Não se pode permitir que estas cadeias de suprimentos e as relações do comércio internacional, como conhecemos hoje, voltem ao “normal” após a pandemia, embora muitos estejam defendendo isto, usando o Estado para fortalecer o sistema capitalista e manter os negócios como sempre (BAU). Considerando as ineficiências e disrupção da atual cadeia de suprimentos da indústria de carnes tem que se pensar num “novo normal”, com mudanças profundas no setor, talvez privilegiando o mercado local com mais emprego e melhorias de renda em cada localidade. 

Para isto, novos tipos de desenvolvimento econômico e modelos de governança exigem um pensar profundo, mudanças de comportamento e ações bem pensadas.

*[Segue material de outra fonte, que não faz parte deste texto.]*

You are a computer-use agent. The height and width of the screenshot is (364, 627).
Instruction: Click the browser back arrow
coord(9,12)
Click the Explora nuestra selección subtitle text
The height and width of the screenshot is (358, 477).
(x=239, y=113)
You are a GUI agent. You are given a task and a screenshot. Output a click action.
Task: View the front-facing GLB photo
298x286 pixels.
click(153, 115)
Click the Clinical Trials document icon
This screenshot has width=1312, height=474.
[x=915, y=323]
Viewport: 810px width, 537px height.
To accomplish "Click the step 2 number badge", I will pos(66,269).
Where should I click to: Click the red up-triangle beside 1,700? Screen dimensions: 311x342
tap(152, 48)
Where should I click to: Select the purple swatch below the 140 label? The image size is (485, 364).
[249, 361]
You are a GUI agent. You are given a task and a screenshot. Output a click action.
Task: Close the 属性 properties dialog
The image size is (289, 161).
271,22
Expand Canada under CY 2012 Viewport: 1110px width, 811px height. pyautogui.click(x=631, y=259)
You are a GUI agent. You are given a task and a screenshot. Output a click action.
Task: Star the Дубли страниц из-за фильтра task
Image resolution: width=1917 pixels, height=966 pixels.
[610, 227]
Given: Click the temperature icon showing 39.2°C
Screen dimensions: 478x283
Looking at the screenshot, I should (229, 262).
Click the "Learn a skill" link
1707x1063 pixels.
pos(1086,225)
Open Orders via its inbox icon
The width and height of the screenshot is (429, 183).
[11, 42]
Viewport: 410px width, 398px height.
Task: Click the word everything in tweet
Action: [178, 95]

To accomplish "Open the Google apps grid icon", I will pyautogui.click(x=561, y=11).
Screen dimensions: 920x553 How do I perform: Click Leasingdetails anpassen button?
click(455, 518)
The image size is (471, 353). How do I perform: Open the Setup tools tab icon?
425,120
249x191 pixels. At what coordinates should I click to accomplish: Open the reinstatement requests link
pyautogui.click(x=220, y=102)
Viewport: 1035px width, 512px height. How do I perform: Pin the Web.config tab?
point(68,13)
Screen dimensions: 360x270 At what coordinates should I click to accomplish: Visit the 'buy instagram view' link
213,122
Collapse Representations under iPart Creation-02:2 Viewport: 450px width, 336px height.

Embora se reconheça a necessidade de transição para uma produção e consumo sustentáveis, a degradação global só faz aumentar, razão pela qual alguns autores oferecem uma orientação que nos leva a distinguir entre os que defendem a persistência da insustentabilidade e os que propõem mudanças estruturais, visando sistemas de produção e consumo sustentáveis. 

Infelizmente alguns continuam enfatizando o lado do consumo dentro de uma visão estreita de consumo sustentável e consciente, mas sem desafiar as contradições sociais, ambientais e as raízes das desigualdades e injustiças na economia global e sem reconhecer a importância de coprodução de conhecimento e ações voltadas para mudar os sistemas de produção e consumo em direção à sustentabilidade. 

Diante destas duas visões, a Covid-19 marcará um ponto de virada e uma oportunidade única para gerar mudanças radicais no sistema de produção e consumo ou, mais uma vez, a assistência do Estado servirá para resgatar o sistema capitalista. Nesta janela de oportunidades, a Covid-19 desmascarou o mito de que as atuais formas de produção e consumo são as únicas opções. Pode-se refletir que aspectos do velho “normal” podem ser aproveitados, mas é chegado o tempo de se criar um “novo normal”.

As destruições da pandemia e as escandalosas fixações de preços expuseram o perigo das grandes corporações da indústria de carnes. Se os governantes não se mobilizarem neste momento e exigir uma indústria de carnes mais democrática e segura, a exploração dos trabalhadores, fazendeiros, animais e o meio ambiente continuará sendo cada vez pior, principalmente no Brasil onde o Estado foi e é o grande responsável por isto. 

O governo e boa parte da classe política desprezaram a Pandemia e o resultado está sendo catastrófico. Depois de um ano de destruição e isolamento humano, desprezar a sociedade e os rumos de uma economia sustentável será outro desastre pior.